So far, when AI companies have trained on YouTube’s invaluable stash of videos, captions, and other content, they’ve done so without permission. An AI-focused content licensing startup called Calliope Networks is hoping to change that with its new “License to Scrape,” a program aimed directly at YouTube stars.
“There’s obvious demand from AI companies to scrape YouTube content. We see that by their actions. So what we’re trying to do is to create a tool that makes it legal and simple for them,” says Calliope Networks CEO Dave Davis. Unlike other big social platforms, like Reddit, YouTube hasn’t struck deals with AI bigwigs to scrape its videos. The appeal of the License to Scrape is that it sidesteps the company itself providing a large volume of YouTube content in one go by corralling a group of creators and negotiating a blanket license.
Davis has a background in traditional media licensing; he left a gig at the Motion Picture Licensing Corporation to launch Calliope, betting that the AI industry would eventually move away from permissionless scraping and toward licensing as a norm. He’s not alone in this belief; it’s a boom time for AI data licensing startups. Calliope Networks is a founding member of the Datasets Providers Alliance, a trade group that requires all creators and rights holders to opt into scraping.
Here’s how Davis hopes it’ll work: YouTube creators who want to license their data will enter into a contract with Calliope, which will then sublicense their work out for training generative AI foundational models. It’ll need a critical mass of content to make the deal attractive enough to the AI players first, so the program will need to get YouTubers on board before it can properly get up and running. Calliope would take a percentage of the licensing fees paid by the AI companies.
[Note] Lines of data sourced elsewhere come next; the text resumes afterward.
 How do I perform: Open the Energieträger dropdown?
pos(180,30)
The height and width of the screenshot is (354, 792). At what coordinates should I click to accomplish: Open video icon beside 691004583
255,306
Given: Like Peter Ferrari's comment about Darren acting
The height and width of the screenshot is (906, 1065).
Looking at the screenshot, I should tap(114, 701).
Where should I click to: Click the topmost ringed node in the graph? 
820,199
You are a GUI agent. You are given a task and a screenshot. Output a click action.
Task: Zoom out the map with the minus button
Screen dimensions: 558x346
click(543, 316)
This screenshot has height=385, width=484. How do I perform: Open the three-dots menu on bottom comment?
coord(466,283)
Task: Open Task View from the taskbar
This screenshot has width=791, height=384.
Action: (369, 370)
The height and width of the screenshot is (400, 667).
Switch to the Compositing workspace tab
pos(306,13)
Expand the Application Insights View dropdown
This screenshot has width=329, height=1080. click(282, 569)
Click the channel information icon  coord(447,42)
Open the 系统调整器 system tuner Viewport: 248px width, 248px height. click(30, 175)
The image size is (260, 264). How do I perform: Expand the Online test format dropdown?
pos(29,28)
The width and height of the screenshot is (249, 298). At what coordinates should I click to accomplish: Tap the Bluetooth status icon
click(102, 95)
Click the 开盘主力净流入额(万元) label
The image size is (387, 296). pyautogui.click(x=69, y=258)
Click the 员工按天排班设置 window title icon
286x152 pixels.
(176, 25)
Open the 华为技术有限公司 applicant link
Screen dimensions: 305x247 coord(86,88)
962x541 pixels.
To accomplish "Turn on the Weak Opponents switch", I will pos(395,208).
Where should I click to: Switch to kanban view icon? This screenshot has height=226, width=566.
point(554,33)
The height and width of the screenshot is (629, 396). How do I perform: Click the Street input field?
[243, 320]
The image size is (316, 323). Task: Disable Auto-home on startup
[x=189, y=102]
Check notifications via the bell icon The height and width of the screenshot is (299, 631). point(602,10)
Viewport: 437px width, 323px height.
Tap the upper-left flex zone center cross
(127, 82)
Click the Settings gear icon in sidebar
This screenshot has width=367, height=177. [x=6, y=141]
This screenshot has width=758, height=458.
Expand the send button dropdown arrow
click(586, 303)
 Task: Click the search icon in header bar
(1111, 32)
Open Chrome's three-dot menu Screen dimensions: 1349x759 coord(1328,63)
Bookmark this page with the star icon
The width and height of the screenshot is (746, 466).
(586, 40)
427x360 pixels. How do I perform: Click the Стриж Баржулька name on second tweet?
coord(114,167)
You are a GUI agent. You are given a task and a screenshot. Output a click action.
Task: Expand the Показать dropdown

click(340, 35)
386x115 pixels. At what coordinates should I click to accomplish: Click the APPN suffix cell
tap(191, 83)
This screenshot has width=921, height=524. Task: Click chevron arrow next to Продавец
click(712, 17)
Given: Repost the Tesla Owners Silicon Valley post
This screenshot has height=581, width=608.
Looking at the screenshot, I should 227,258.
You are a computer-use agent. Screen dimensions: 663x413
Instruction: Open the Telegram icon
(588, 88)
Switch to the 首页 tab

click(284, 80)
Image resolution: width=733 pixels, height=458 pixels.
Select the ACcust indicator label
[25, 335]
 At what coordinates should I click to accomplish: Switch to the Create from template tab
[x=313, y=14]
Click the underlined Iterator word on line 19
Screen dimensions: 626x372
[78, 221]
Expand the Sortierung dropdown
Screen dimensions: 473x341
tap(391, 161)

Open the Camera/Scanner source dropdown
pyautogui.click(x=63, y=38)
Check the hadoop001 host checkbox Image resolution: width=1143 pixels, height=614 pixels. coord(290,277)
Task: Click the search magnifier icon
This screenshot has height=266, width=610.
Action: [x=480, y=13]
Although there’s nothing quite like this in the AI world yet, Davis modeled the scraping license format off other parts of the entertainment industry, like Broadcast Music Inc. (BMI) and the American Society of Composers, Authors, and Publishers (ASCAP), which both use blanket licenses for music.
“It’s early in the recruitment process,” Davis says. He estimates that Calliope will need to offer a minimum of 25,000 to 50,000 hours of YouTube content before it’s taken seriously by the AI industry. That this volume of footage is the likely threshold for blanket licenses demonstrates why banding together could be some creators’ best bet for making money for AI training—in this business, volume matters, and video generators are powered by a large amount of data.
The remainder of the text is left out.